(Tired pups after our morning run.)
Up until this morning, I’ve been playing it safe and running at the track. I would be lying if I said that I wasn’t intimidated by the hills in my neighborhood. Every single step of the way is either an incline or a decline – I don’t think there’s a flat stretch to be found until I get into downtown. But, seeing as how it’s just not practical to drive 5 miles to get a run in, I just need to get over it.
My other fear is that I’m kind of a chicken when it comes to loose dogs. A huge Rottweiler chased me when I was 10 and walking home from a friend’s house and since then, I’m skittish about big dogs running up to me on the street. North Carolina does not have any leash laws, so a lot of people let their dogs run free. Not cool. I’ve only seen a couple around our street and while they seem friendly enough, the last thing you want is to run down a random street a mile from your house and have a dog feel like you’re threatening their territory.
As a defensive maneuver, I decided to take my dogs for a run with me this morning. They’re short, but they’re loud and it would be very rare for a single dog to approach a “pack” (since there are two of them and one of me). Once I get to know all of the neighborhood dogs (near and far), I’ll be a lot more comfortable, but for the time being, I’m perfectly comfortable nurturing my paranoia.

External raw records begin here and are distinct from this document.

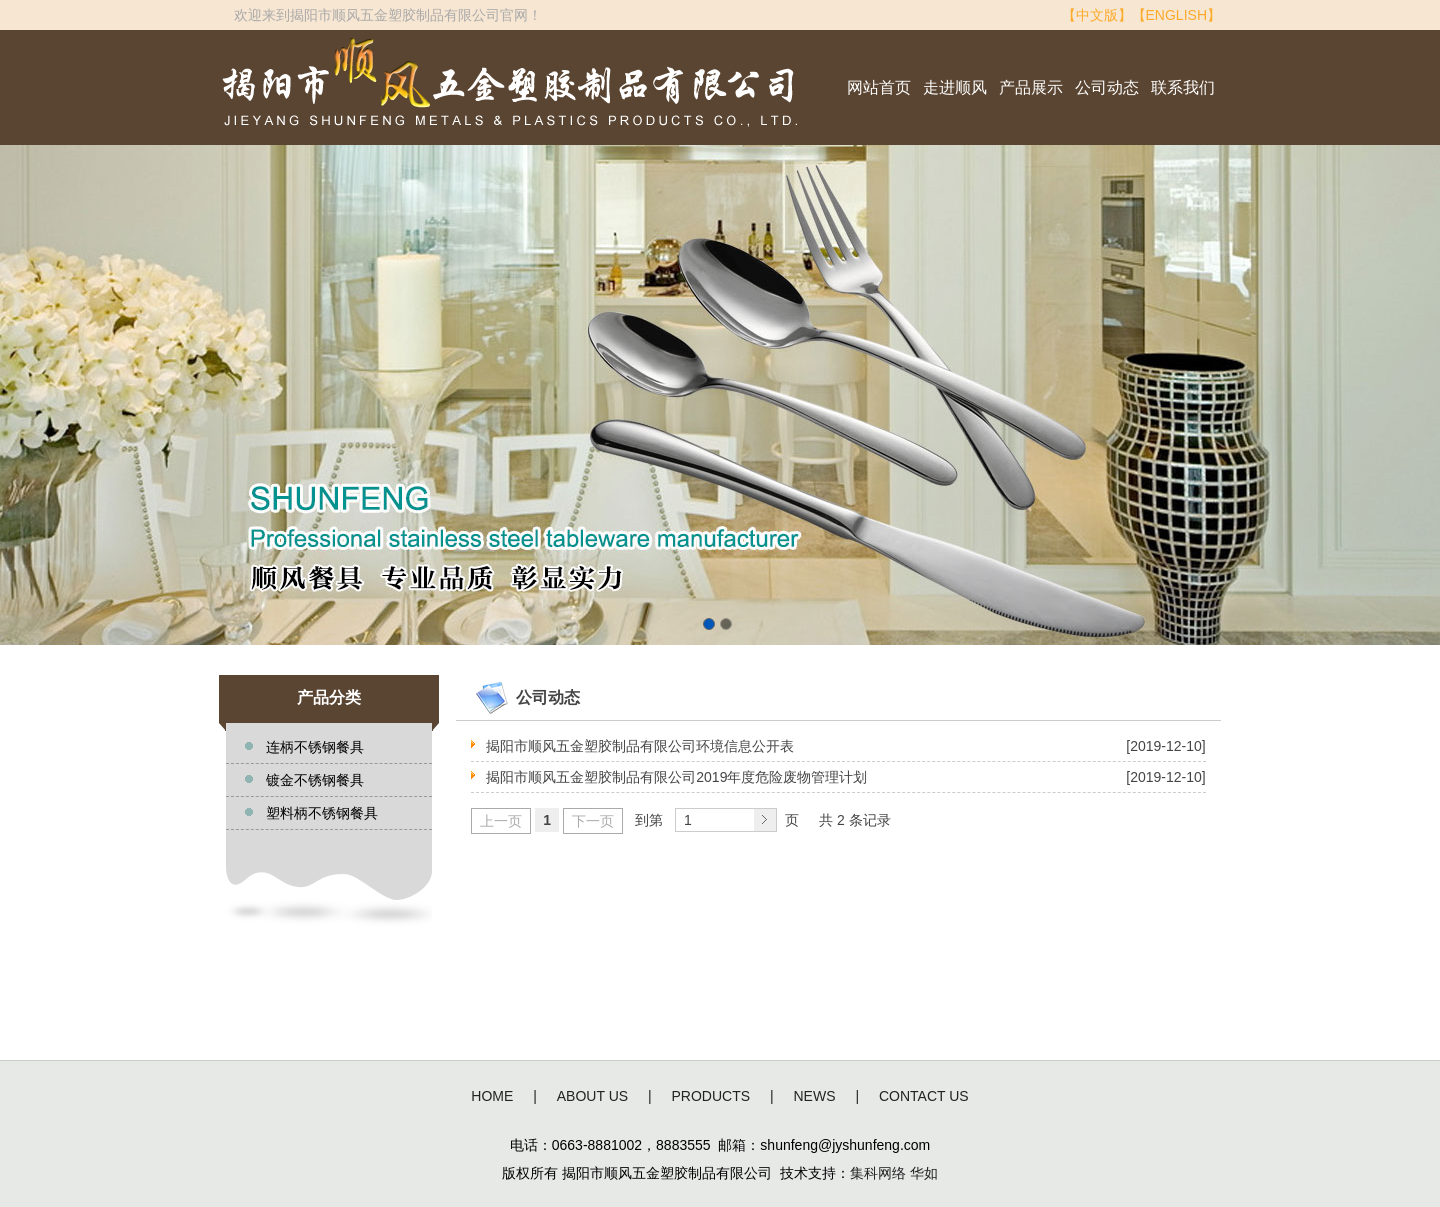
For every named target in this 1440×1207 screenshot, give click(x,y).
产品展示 (1031, 87)
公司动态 (1107, 87)
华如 (924, 1173)
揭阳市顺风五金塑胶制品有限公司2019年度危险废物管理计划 (676, 777)
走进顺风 (955, 87)
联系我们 (1183, 87)
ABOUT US (592, 1096)
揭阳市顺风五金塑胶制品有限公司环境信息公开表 (640, 746)
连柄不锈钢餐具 (315, 747)
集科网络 (878, 1173)
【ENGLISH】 (1176, 15)
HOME (492, 1096)
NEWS (815, 1096)
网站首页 (879, 87)
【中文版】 (1097, 15)
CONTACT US (924, 1096)
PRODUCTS (711, 1096)
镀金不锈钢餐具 (315, 780)
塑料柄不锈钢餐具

So, we set off on this brisk morning to check out the hills. Man, are they brutal for my Florida trained legs. Once you add in the elevation of 3000 feet, we were all panting after about a mile. We wound our way through the streets and only did about 2 miles total. I didn’t want to push my legs too far since sore hamstrings and shin splints are common hill ailments and also, the dogs aren’t used to running for any sustained period, so I didn’t want to push my luck. You see, Nona has a tendency to simply lay down in the street when she gets tired and the last thing I wanted to do was carry her 35 lb. bulk back to the house.
Needless to say, we’re all going to be much stronger runners after a month or two of this.